+++ Dataset content +++

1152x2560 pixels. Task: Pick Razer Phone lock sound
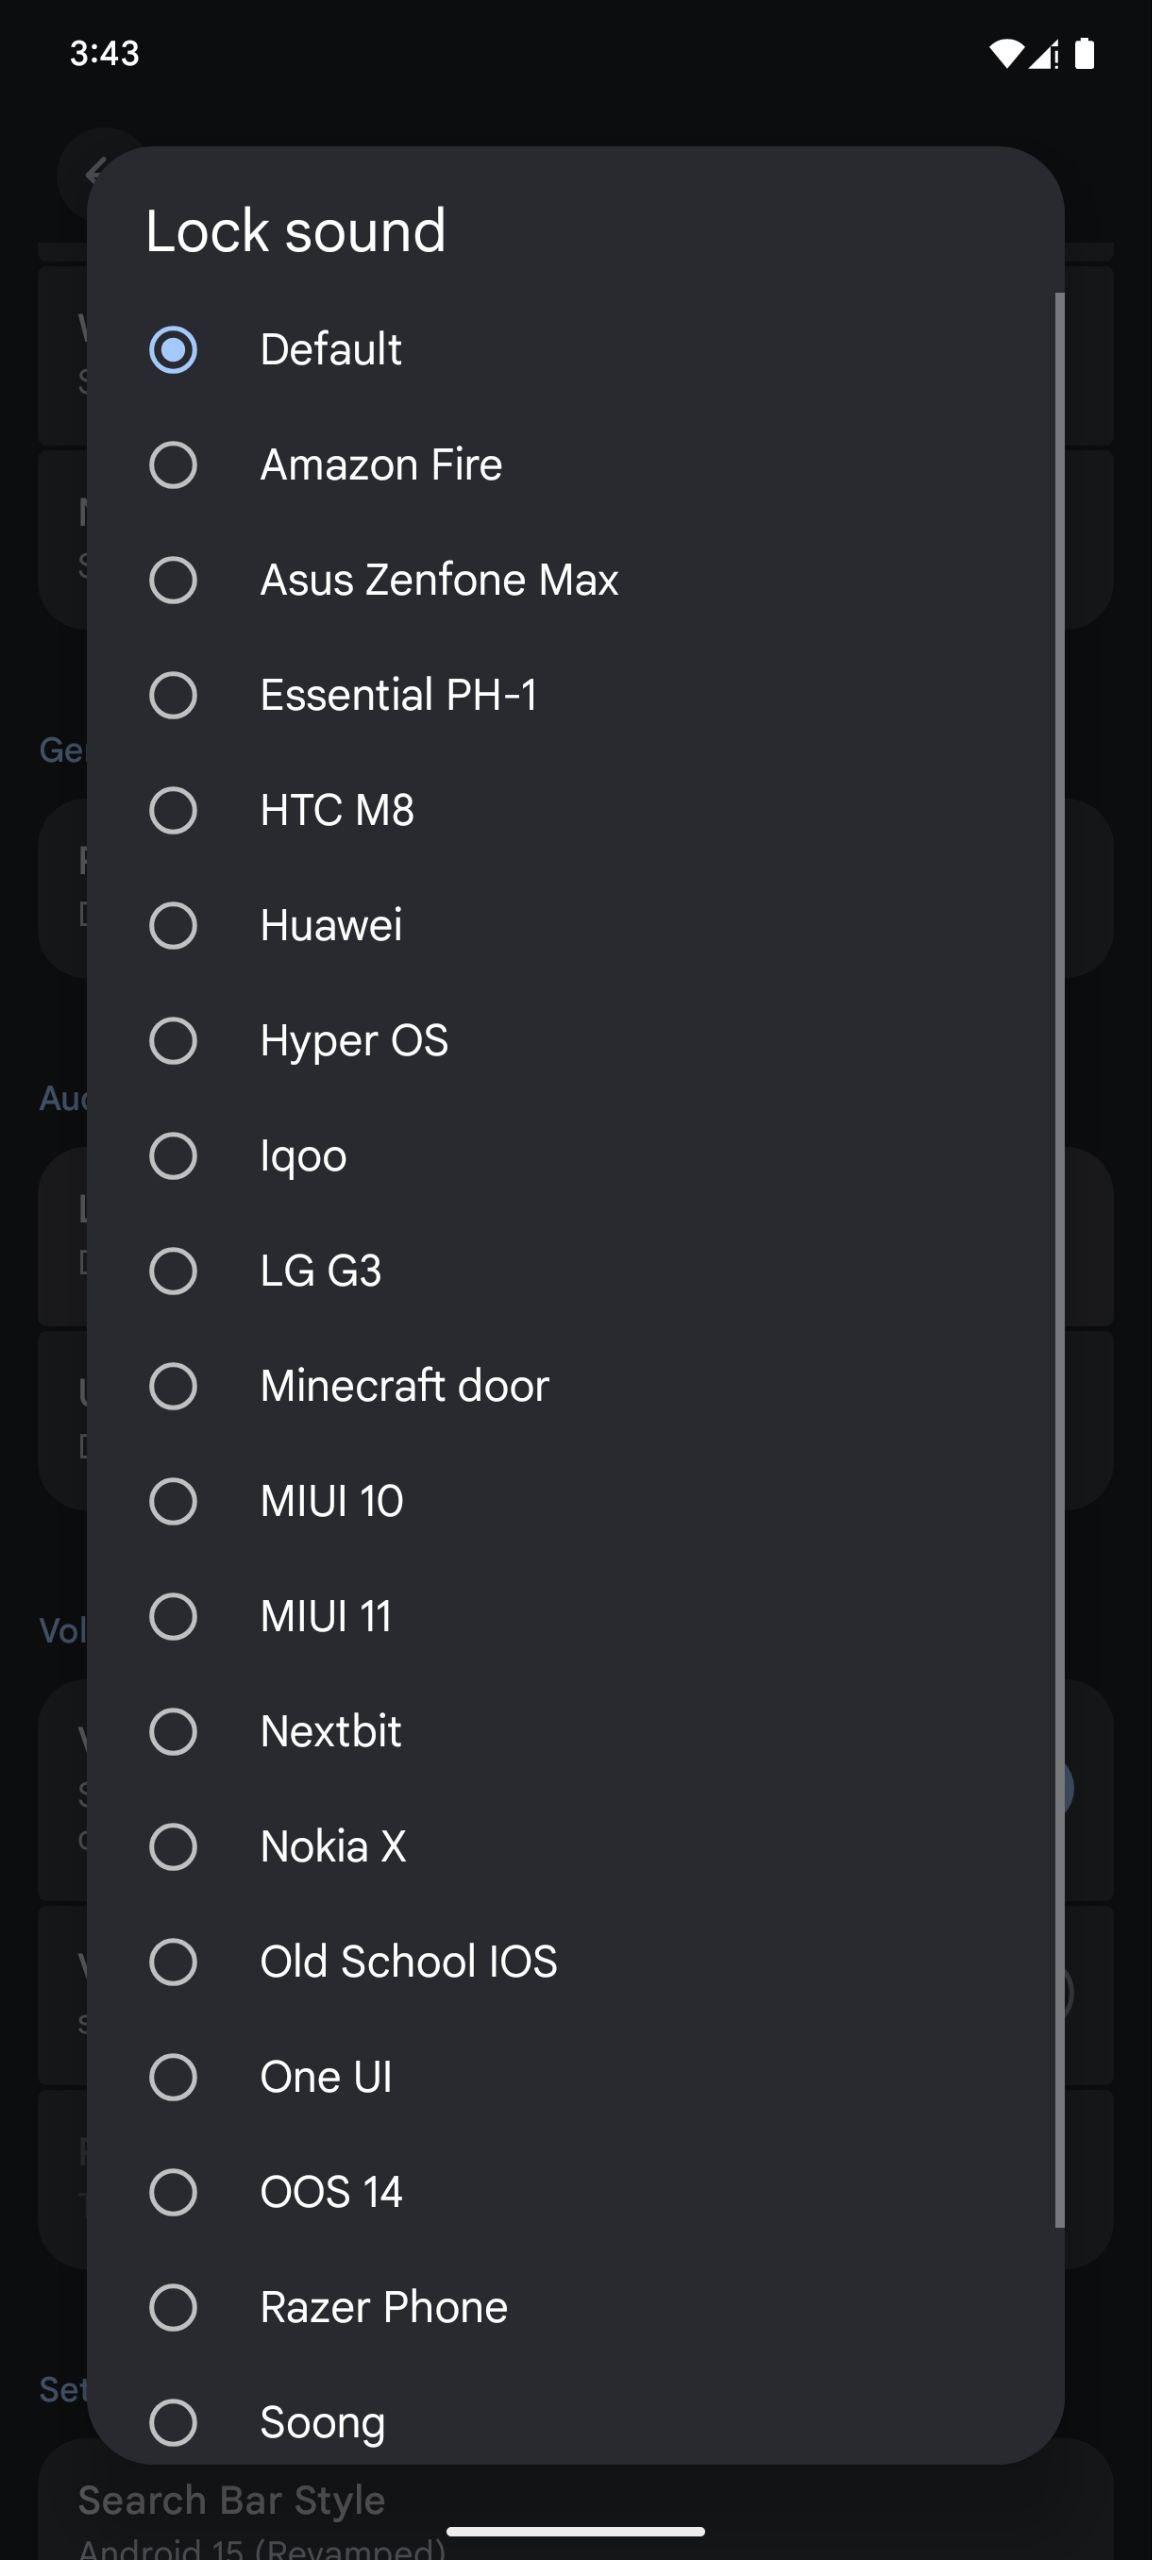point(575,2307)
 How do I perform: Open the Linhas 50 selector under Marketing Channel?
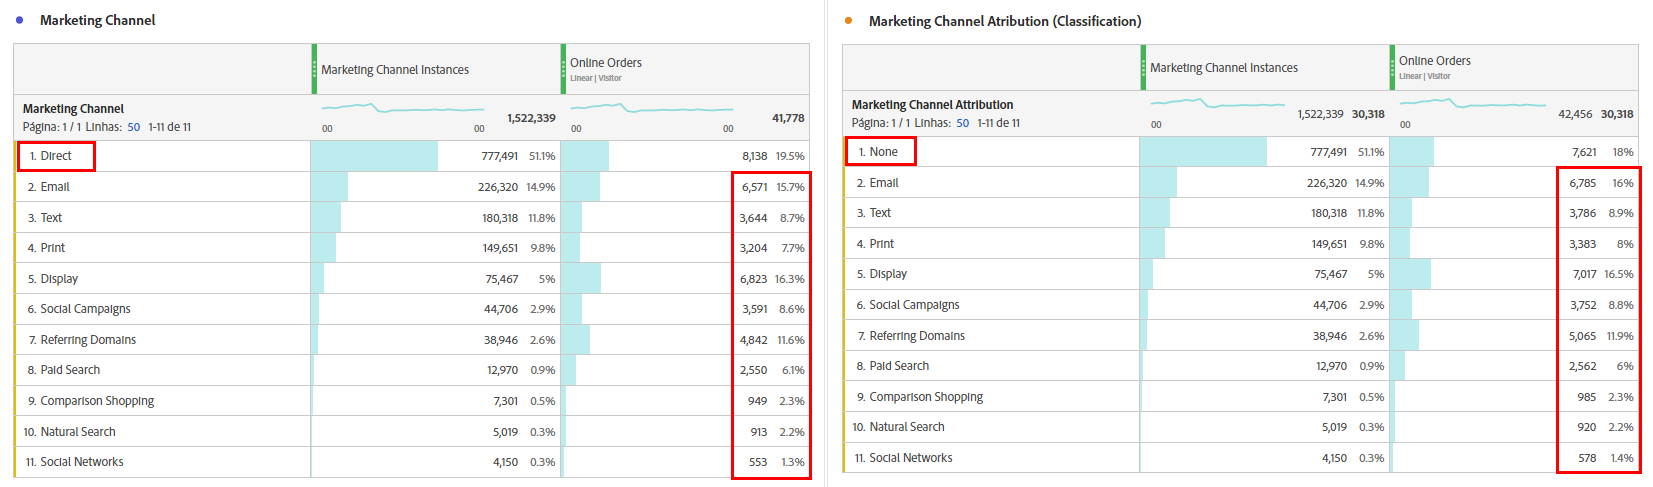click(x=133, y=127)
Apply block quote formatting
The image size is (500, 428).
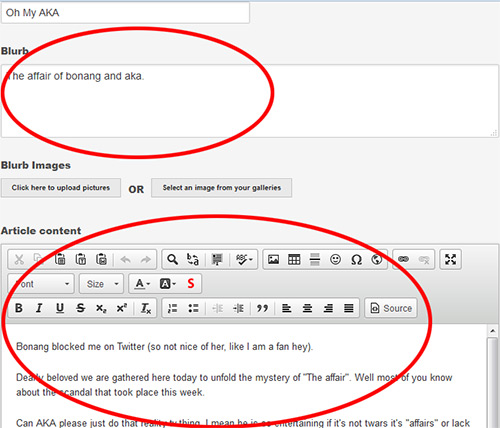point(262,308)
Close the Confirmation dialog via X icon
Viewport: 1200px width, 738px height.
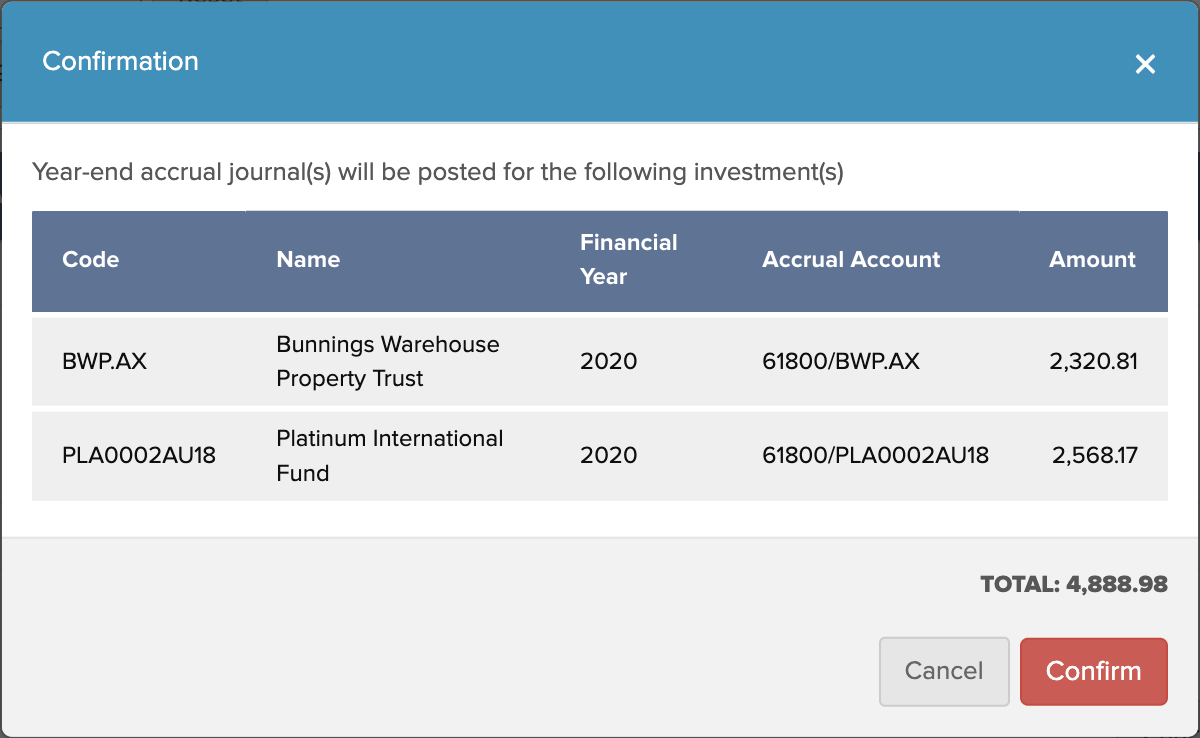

+++

# Brief:
When a record holds a picture, leave that picture out; copy the rest verbatim.

# Result of the exercise:
1152x2560 pixels. Task: Pick Razer Phone lock sound
point(575,2307)
 How do I perform: Open the Linhas 50 selector under Marketing Channel?
click(x=133, y=127)
Apply block quote formatting
The image size is (500, 428).
point(262,308)
Close the Confirmation dialog via X icon
Viewport: 1200px width, 738px height.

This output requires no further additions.